It's time to stare into the future's blank face and declare what it holds.

It's time for my Fearless Forecasts.

A WOMAN WILL BE ELECTED PRESIDENT IN 2008.   Two friends learned this while visiting Ted Turner's Vermejo Park Ranch in northern New Mexico.   While there, they heard the foreman observe, "Women are better working with bison because they are used to manipulating bigger, stronger and dumber creatures without the use of force."

Surely, men, bison and voters are ready for a woman's touch.

THE PARTHENOGENESIS MOVEMENT WILL GROW STRONGER. In the odd event that "parthenogenesis" isn't one of the words you regularly use around the breakfast table, it is the process of reproducing without the aid of a male and, of necessity, is based on a single set of chromosomes.
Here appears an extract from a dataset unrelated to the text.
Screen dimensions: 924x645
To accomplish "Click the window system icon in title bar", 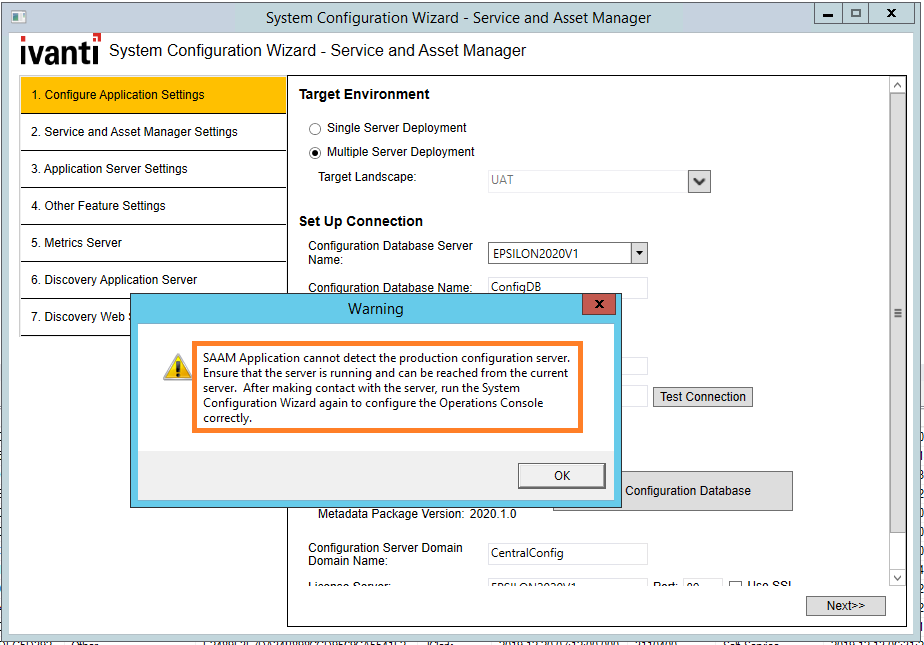I will tap(18, 18).
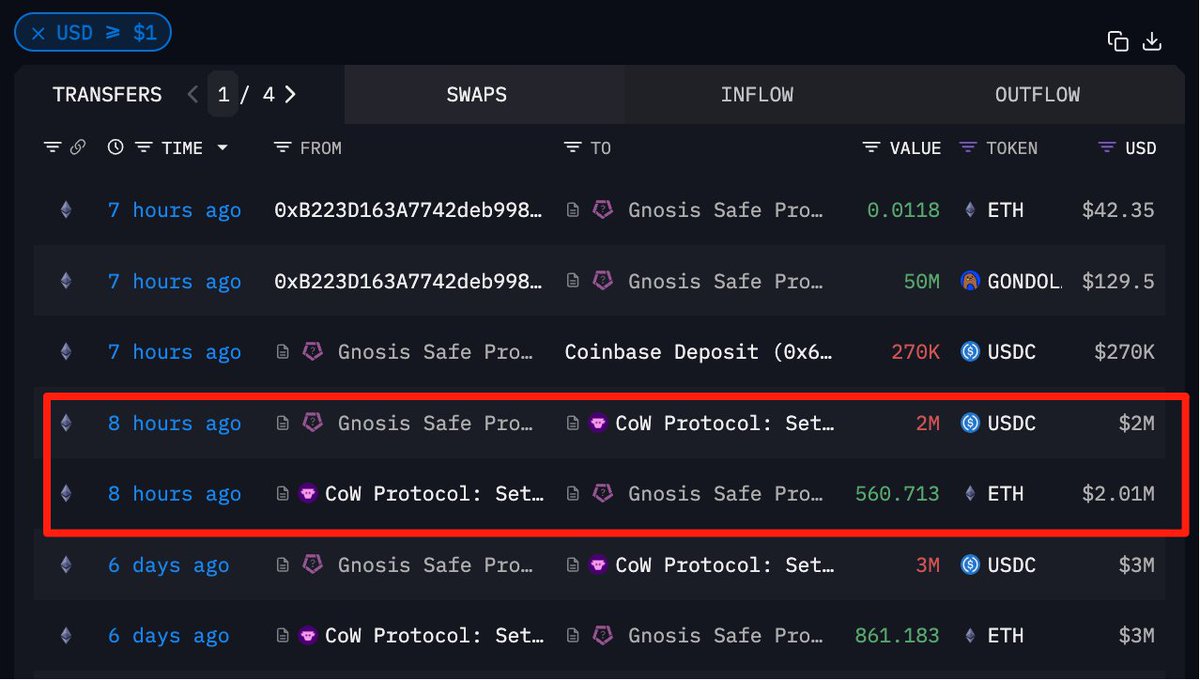Open the Coinbase Deposit address link

point(699,352)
This is not a popular idea among us men, particularly at bars around closing time. But it isn't necessary to visit one of Ted Turner's ranches to understand the movement.

Just visit a college campus and check out the ratio of women to men.   Women outnumber men. College for women isn't about "a ring by spring or double your money back"--- as young women at a long-closed Boston junior college once said. College is about being productive and self-supporting, a concept many young men fail to grasp.

Then again, it's all part of a distressing pattern that my gender is showing. According to a recent report on defined contribution plans from Vanguard, more men are clueless about money than women. More women than men participate in 401(k) plans at work at all levels of income up to $100,000. Women also save more. This means more adult men than women still believe in the Tooth Fairy.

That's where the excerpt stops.